VISTA: Velocity-Informed Sequential Transition Analysis

Prajvi Saxena; Lina Charlotte Jeran; Sabine Janzen; Iris Blotenberg; Jochen Rene ́ Thyrian; Wolfgang Maass
In: 2026 International Joint Conference on Neural Networks (IJCNN). International Joint Conference on Neural Networks (IJCNN-2026), located at IJCNN-2026, June 22-26, Maastricht, Netherlands, IEEE World Congress on Computational Intelligence, 2026.

Zusammenfassung

Accurate prediction of dementia progression is crucial for timely intervention and care planning, yet remains challenging due to highly variable patient trajectories. Recent machine learning approaches rely on neuroimaging and genetic biomarkers.

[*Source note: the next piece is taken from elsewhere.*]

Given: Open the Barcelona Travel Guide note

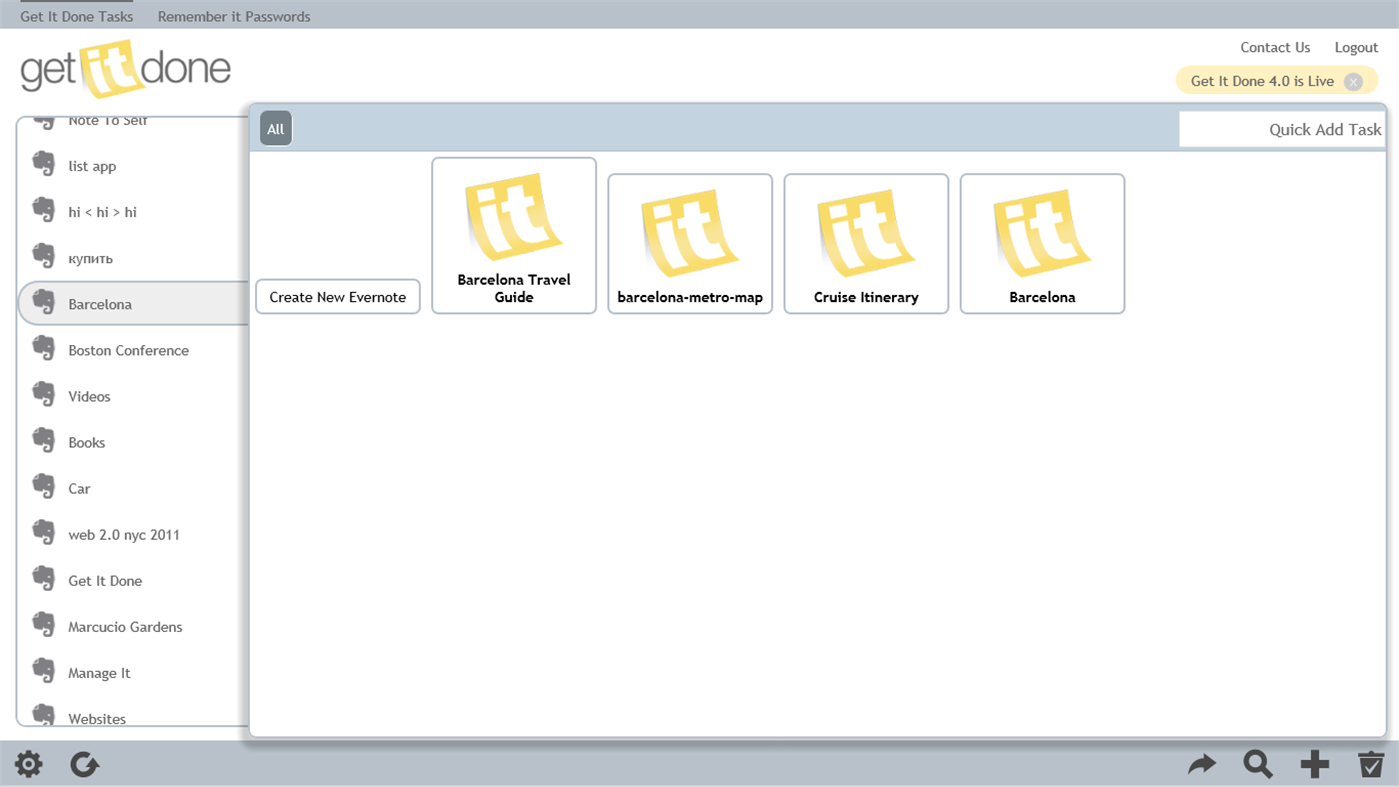Looking at the screenshot, I should point(514,235).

While effective, these methods are costly, invasive, and difficult to deploy at scale in primary care settings. In contrast, routinely collected longitudinal clinical data, such as questionnaire based assessments and care intervention records remain underutilized for prognosis. We propose VISTA (Velocity- Informed Sequential Transition Analysis), a framework for dementia prognosis using real-world clinical data. It explicitly encodes temporal velocity - the rate of change in clinical features between consecutive assessments together with the absolute clinical state. It addresses the limitation of existing methods that treat assessments as independent snapshots. Our framework converts longitudinal prediction as transition-level forecasting via sliding-window decomposition, which increases the number of training instances while preserving patient-specific temporal structure. We implement it using gradient boosted decision trees to capture non-linear state-velocity interactions while handling missing data natively. We evaluate the framework on DelpHi dataset an 8-year real-world primary care longitudinal dataset comprising of 459 patients (768 annual transitions). VISTA achieves R^2 = 0.74 and MAE = 2.63 MMSE points, substantially outperforming linear mixed models (R^2 = 0.25) and standard baselines in cognitive prognosis. Ablation studies and SHAP analysis also revealed several crucial patterns. Qualitative analysis shows VISTA accurately captures systematic decline patterns while still maintaining predictions on volatile trajectories. These results demonstrate that velocity-aware modeling enables accurate dementia prognosis.